■ GIVEN INSTRUCTION:
Convert the data, starting at the first line and ending at the line containing "point(698,288)", into a Markdown table with the columns Row and Line. Number each row and leave out blank lines.
─── RECORDED DATA ───
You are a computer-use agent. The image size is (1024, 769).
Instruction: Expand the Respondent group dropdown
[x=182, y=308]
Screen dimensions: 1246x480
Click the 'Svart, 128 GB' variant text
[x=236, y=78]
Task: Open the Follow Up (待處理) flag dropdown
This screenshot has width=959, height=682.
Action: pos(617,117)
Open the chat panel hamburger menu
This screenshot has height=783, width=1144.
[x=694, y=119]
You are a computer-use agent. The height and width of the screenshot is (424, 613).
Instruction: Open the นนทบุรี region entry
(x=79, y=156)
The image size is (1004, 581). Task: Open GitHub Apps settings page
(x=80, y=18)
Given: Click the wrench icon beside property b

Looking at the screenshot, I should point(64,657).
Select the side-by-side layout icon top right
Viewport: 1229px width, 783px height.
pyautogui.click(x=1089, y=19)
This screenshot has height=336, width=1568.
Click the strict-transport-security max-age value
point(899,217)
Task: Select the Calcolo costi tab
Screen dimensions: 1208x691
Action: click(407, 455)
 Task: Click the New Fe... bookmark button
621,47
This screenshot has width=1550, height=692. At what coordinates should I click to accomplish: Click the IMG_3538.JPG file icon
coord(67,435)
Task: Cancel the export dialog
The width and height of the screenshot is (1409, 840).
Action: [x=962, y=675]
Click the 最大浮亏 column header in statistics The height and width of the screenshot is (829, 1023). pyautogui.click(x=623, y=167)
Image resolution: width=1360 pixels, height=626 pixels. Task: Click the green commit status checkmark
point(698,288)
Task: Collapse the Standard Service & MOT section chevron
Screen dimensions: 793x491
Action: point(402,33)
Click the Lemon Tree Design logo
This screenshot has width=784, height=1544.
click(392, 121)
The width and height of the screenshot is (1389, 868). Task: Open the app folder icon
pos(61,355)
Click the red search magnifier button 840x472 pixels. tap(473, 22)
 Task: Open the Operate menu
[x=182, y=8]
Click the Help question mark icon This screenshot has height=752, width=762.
───
■ ANSWER TO THIS EXERCISE:
| Row | Line |
|---|---|
| 1 | You are a computer-use agent. The image size is (1024, 769). |
| 2 | Instruction: Expand the Respondent group dropdown |
| 3 | [x=182, y=308] |
| 4 | Screen dimensions: 1246x480 |
| 5 | Click the 'Svart, 128 GB' variant text |
| 6 | [x=236, y=78] |
| 7 | Task: Open the Follow Up (待處理) flag dropdown |
| 8 | This screenshot has width=959, height=682. |
| 9 | Action: pos(617,117) |
| 10 | Open the chat panel hamburger menu |
| 11 | This screenshot has height=783, width=1144. |
| 12 | [x=694, y=119] |
| 13 | You are a computer-use agent. The height and width of the screenshot is (424, 613). |
| 14 | Instruction: Open the นนทบุรี region entry |
| 15 | (x=79, y=156) |
| 16 | The image size is (1004, 581). Task: Open GitHub Apps settings page |
| 17 | (x=80, y=18) |
| 18 | Given: Click the wrench icon beside property b |
| 19 | Looking at the screenshot, I should point(64,657). |
| 20 | Select the side-by-side layout icon top right |
| 21 | Viewport: 1229px width, 783px height. |
| 22 | pyautogui.click(x=1089, y=19) |
| 23 | This screenshot has height=336, width=1568. |
| 24 | Click the strict-transport-security max-age value |
| 25 | point(899,217) |
| 26 | Task: Select the Calcolo costi tab |
| 27 | Screen dimensions: 1208x691 |
| 28 | Action: click(407, 455) |
| 29 |  Task: Click the New Fe... bookmark button |
| 30 | 621,47 |
| 31 | This screenshot has width=1550, height=692. At what coordinates should I click to accomplish: Click the IMG_3538.JPG file icon |
| 32 | coord(67,435) |
| 33 | Task: Cancel the export dialog |
| 34 | The width and height of the screenshot is (1409, 840). |
| 35 | Action: [x=962, y=675] |
| 36 | Click the 最大浮亏 column header in statistics The height and width of the screenshot is (829, 1023). pyautogui.click(x=623, y=167) |
| 37 | Image resolution: width=1360 pixels, height=626 pixels. Task: Click the green commit status checkmark |
| 38 | point(698,288) |